> RECORDED DATA:
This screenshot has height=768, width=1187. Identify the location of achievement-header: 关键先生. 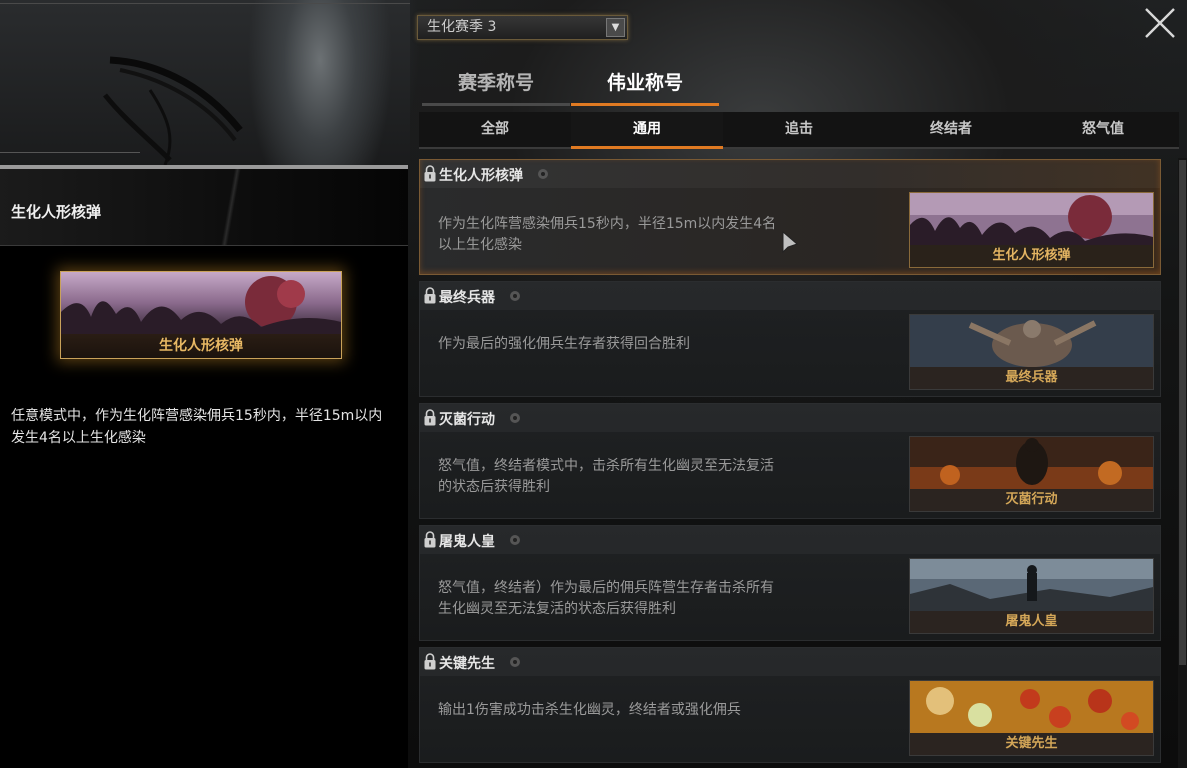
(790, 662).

---

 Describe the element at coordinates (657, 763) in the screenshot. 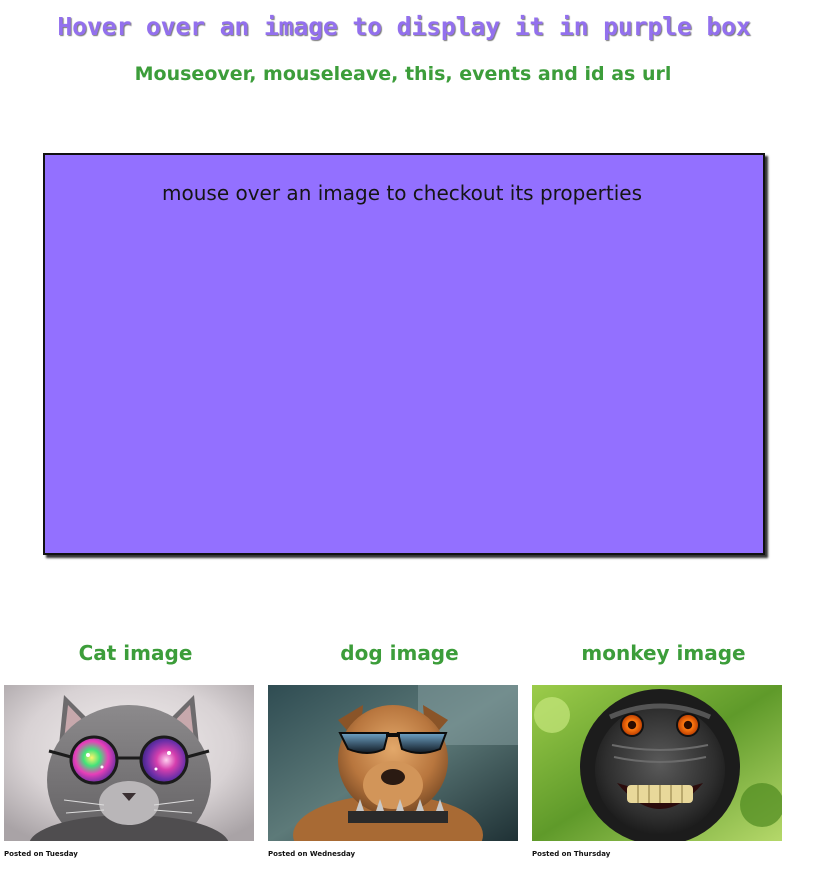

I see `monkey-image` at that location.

---

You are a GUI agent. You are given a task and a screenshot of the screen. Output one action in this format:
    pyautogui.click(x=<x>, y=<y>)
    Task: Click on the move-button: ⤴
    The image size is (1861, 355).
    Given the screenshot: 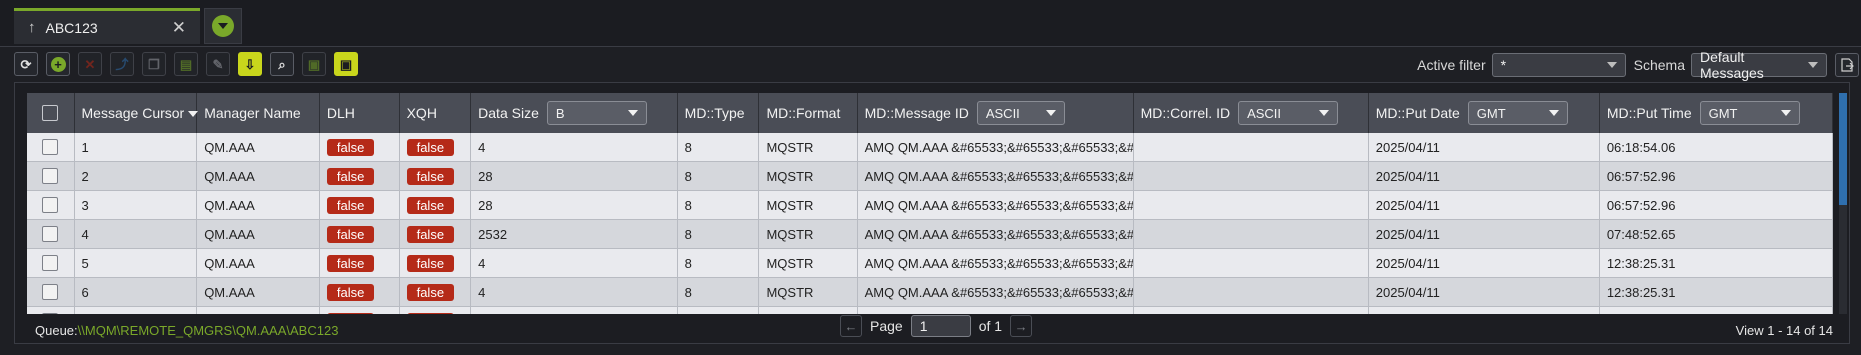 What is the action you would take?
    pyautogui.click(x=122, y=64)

> TASK DETAILS:
Copy out word for word the stretch of rows from the line containing "This screenshot has" through the line containing "(790, 662).", and leave the pictures out of your answer.

> RESULT FOR THIS TASK:
This screenshot has height=768, width=1187. Identify the location of achievement-header: 关键先生. 
(790, 662).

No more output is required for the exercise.